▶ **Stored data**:
########################################

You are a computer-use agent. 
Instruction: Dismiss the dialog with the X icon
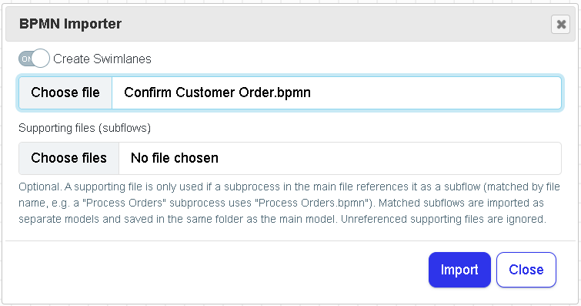coord(560,25)
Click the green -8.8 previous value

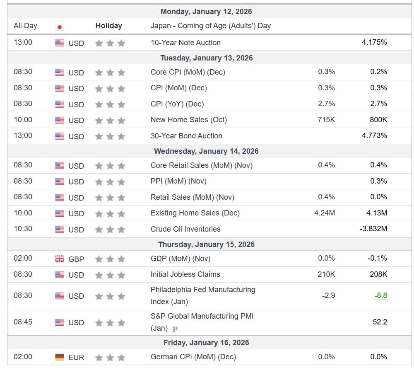point(380,295)
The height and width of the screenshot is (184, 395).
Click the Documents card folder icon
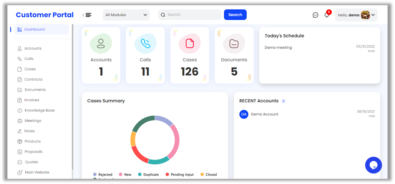234,43
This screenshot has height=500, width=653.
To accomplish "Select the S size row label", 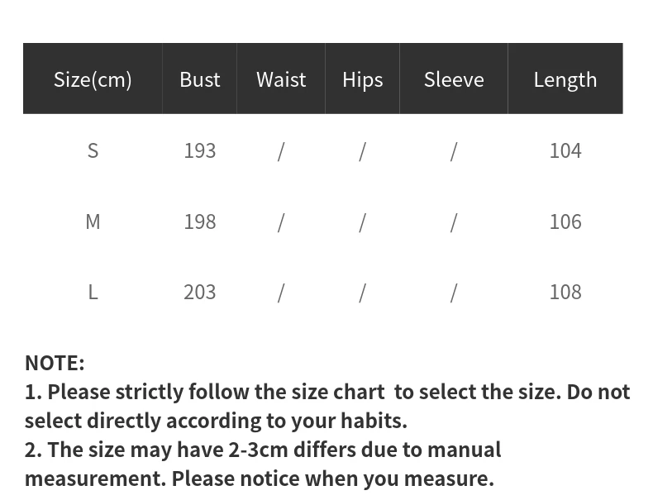I will pos(93,150).
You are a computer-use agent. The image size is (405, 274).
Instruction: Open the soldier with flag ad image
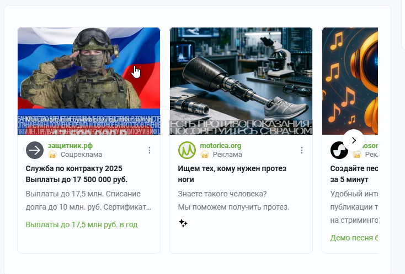(89, 81)
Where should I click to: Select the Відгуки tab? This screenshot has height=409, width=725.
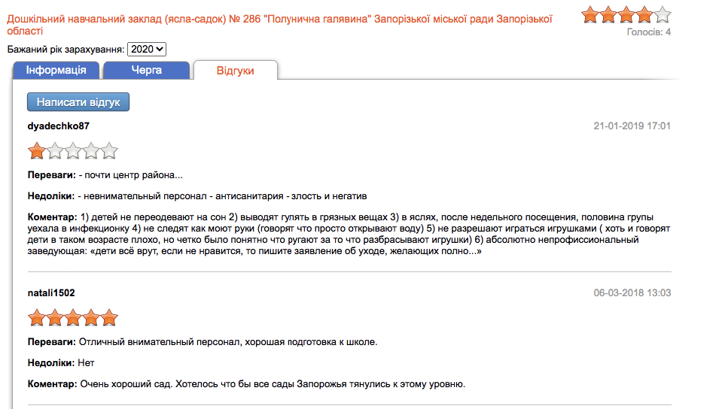pyautogui.click(x=235, y=70)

########################################

▶ **Task statement**:
Give back exactly the lines from the line with "Instruction: Open the" through the end of the records, both included; keep all pictures out.

▶ **Answer to this exercise**:
Instruction: Open the soldier with flag ad image
(89, 81)
Where should I click to: Select the Відгуки tab? This screenshot has height=409, width=725.
pyautogui.click(x=235, y=70)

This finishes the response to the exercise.